Return all lines of the data in which the string "dropdown" occurs.
MATERIALS PROVIDED below:
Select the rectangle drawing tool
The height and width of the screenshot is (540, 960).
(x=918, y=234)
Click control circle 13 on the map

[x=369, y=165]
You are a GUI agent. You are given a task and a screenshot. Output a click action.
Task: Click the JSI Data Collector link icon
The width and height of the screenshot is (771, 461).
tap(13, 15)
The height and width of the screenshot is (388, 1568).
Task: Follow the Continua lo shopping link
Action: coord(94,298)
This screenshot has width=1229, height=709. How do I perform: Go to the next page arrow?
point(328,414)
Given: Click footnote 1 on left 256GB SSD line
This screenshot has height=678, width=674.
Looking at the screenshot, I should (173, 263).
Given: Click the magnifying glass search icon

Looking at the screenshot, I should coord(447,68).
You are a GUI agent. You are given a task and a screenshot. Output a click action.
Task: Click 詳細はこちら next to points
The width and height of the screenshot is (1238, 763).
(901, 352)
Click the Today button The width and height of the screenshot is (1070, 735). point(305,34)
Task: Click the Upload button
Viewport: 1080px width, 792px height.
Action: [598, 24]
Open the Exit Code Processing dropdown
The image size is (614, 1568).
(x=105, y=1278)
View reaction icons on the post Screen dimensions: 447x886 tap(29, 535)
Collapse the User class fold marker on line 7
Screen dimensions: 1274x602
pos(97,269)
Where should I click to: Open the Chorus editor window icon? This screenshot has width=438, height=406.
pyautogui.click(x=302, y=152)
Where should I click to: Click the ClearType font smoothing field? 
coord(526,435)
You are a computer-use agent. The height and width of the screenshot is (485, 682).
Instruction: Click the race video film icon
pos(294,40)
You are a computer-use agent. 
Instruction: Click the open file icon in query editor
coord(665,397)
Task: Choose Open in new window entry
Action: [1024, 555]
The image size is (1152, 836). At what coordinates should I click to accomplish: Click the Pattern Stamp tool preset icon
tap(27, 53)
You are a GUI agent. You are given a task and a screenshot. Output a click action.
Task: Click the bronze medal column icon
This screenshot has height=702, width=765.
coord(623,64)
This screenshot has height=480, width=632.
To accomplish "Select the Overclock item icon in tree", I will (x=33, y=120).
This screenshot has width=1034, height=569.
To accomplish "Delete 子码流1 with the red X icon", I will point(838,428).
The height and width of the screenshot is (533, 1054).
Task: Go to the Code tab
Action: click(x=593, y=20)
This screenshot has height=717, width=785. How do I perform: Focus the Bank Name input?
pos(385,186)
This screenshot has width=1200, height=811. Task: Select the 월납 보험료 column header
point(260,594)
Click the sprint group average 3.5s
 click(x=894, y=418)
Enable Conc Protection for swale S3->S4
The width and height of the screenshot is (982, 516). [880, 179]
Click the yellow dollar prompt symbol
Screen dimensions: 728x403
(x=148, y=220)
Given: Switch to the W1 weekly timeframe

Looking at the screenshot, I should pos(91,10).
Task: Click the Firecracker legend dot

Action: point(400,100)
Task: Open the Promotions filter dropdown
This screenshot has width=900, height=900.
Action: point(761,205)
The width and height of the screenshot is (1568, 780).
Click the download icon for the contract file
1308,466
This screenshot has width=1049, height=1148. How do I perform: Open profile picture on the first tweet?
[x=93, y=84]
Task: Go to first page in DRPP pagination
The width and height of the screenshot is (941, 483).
End of MATERIALS PROVIDED.
_SOLVED PROBLEM_
Open the Exit Code Processing dropdown
Task: Open the Promotions filter dropdown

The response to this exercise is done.